A government of India enterprise, located in the Dima Hasao district (formerly known as North Cachar Hills district) near the Assam-Meghalaya border, the hot spring of Garampani is now lost in the dammed water of Kopili river after completion of Kopili Hydro Electric Project.
The Kopili Hydro Electric Project was the maiden venture of NEEPCO when it came into existence in 1976.

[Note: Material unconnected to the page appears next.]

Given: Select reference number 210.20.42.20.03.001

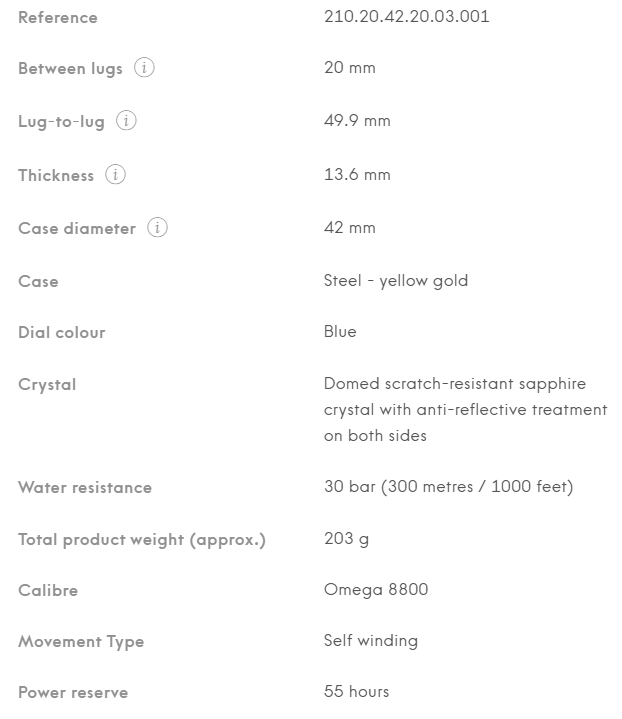Looking at the screenshot, I should pyautogui.click(x=406, y=17).
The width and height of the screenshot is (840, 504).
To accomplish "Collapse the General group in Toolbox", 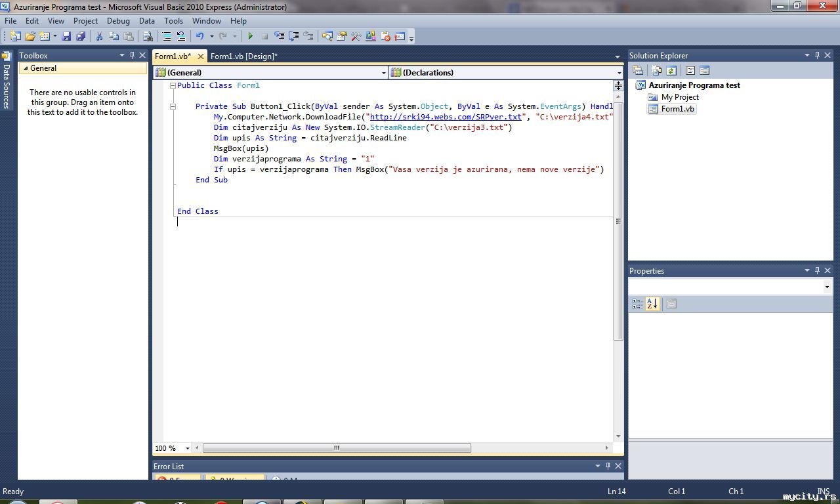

- Khandong and Kopili Power Station
 The first stage of Kopili Hydro Electric Plant has two dam and dyke systems which created two reservoirs, one on the Kopili River and the other on the Umrong stream, a tributary of the Kopili. Water from the Kopili reservoir is used in the Khandong power station through a 2759 metre tunnel to generate 50 MW (2 × 25 MW) of power. The tail water from this powerhouse is led to the Umrong reservoir. The water from Umrong reservoir is taken through a 5473 metre tunnel to the Kopili power station to generate 200 MW (4 × 50 MW) of power.

 The first stage extension of the plant envisaged setting up two additional 50 MW units at Kopili power station, provisions for which were already kept during the first stage development of the project. The Units III and IV under this extension scheme were commissioned in March 1997 and June 1997 respectively. The total installed capacity of the Kopili power station thus went up to 200 MW and that of the project as whole to 275 MW. The Umrong reservoir was raised by 7.6 m to meet the demand for more water for two additional 50 MW units of first stage extension.

- KHEP Stage II power station
 The second stage of the Kopili Hydro Electric Plant involves a powerhouse to generate additional 25 MW of power by using water from the Khandong reservoir through a 481 metre long water conductor system, provision of which was kept as a bypass conduit from the surge shaft in the Khandong tunnel. The water from the second stage powerhouse will go to the Umrong reservoir for use in the Kopili power station.

===Cement Industry===
- Vinay Cement
 Vinay Cements was set up in 1989 at a capital cost of ₹270 million. At the time of commissioning, it was one of the largest private sector investments in the North-East region. The plant uses rotary technology with a four stage pre-heater and fourth generation grate cooler with current installed capacity of 0.24 million tons per annum. In its category, it has consistently been among the top three manufacturers of cement since its inception. In 2004 it became a 100% debt-free company. In 2006–2007 it has reported revenues of ₹488 million and an earnings before interest, taxes, depreciation and amortization (EBIDTA) of ₹117 million. With a view to consolidate the group companies and provide greater shareholder value, it has recently initiated the process of acquiring RCL Cement in an all-stock deal.
- NECEM Cements Limited (1989)
- RCL (1999),
- Calcom (2007)
- Dalmia cement factory (2011).

Residents in the area claim that the presence of these cement factories has led to chronic air pollution.

==Demographics==
As of 2011 India census, Umrongso had a population of 10,376. Males constitute 55% of the population and females 45%. Umrongso has an average literacy rate of 74%, higher than the national average of 59.5%: male literacy is 79%, and female literacy is 69%, 14% of the population is under 6 years of age. Some of the ethnicities in the town are Dimasa, Karbi, Biates, Khasi, Nepali, Khelma.

==Education==
Vivekananda Kendra Vidyalaya, Umrangso (one of the schools in Vivekananda Kendra Vidyalaya system), Garampani High School, Smt. Jamuna Devi Saraswati Vidya Mandir, are the three kindergarten through higher secondary schools in the town. J. B. Hagjer College (affiliated to Assam University, Silchar) is the sole university level educational institution in town. Some private institutions provided in the area are Saraswati Shishu Vatika Umrongso, Sacred Heart High School, Royal Academy (12 km), Standard English School (Hebron), Himalayan Academy (Rongarting), Dimarazi Secondary School (Umrongso), Carmel Standard School (3 km). Besides these institutions some 'Government High Schools' are also established in the village areas of the town for a less cost studies.